Pseudochapsa isidiifera

Scientific classification
- Kingdom: Fungi
- Division: Ascomycota
- Class: Lecanoromycetes
- Order: Graphidales
- Family: Graphidaceae
- Genus: Pseudochapsa
- Species: P. isidiifera
- Binomial name: Pseudochapsa isidiifera (Frisch & Kalb) Parnmen, Lücking & Lumbsch (2012)
- Synonyms: Chapsa isidiifera Frisch & Kalb (2009);

= Pseudochapsa isidiifera =

- Authority: (Frisch & Kalb) Parnmen, Lücking & Lumbsch (2012)
- Synonyms: Chapsa isidiifera

Species of lichen

Pseudochapsa isidiifera is a species of corticolous (bark-dwelling), crustose lichen in the family Graphidaceae.
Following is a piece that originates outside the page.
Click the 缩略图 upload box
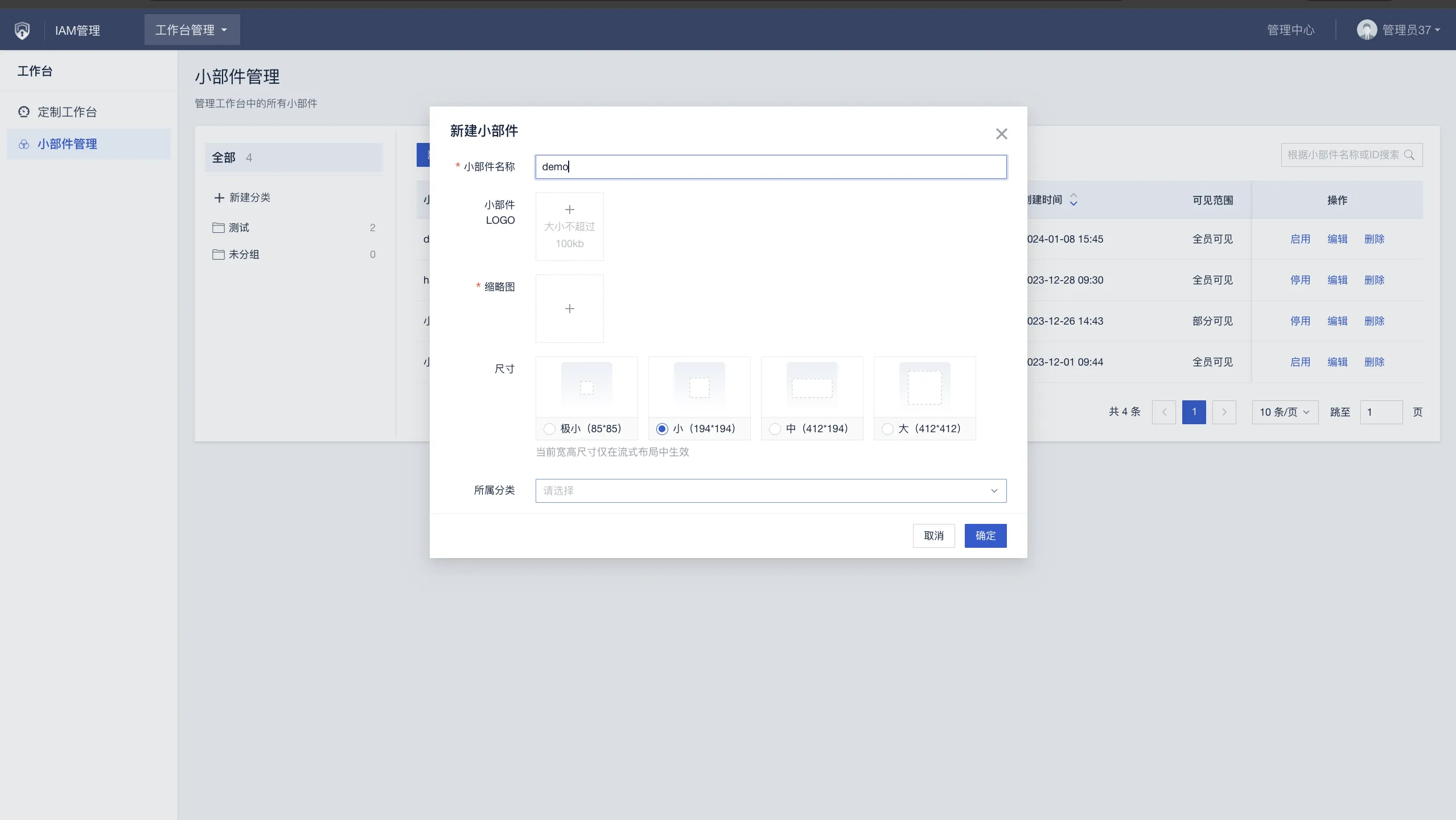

Found in Brazil, it was first formally described as a new species in 2009 by the lichenologists Andreas Frisch and Klaus Kalb, as a member of the genus Chapsa. The type specimen was collected by Kalb in 1980 in a rainforest along the Rio Negro, between 100 and 200 km upstream from Manaus. The species epithet isidiifera refers to the presence of isidia on the thallus. Sittiporn Parnmen, Robert Lücking, and Helge Thorsten Lumbsch transferred the taxon to the genus Pseudochapsa in 2012.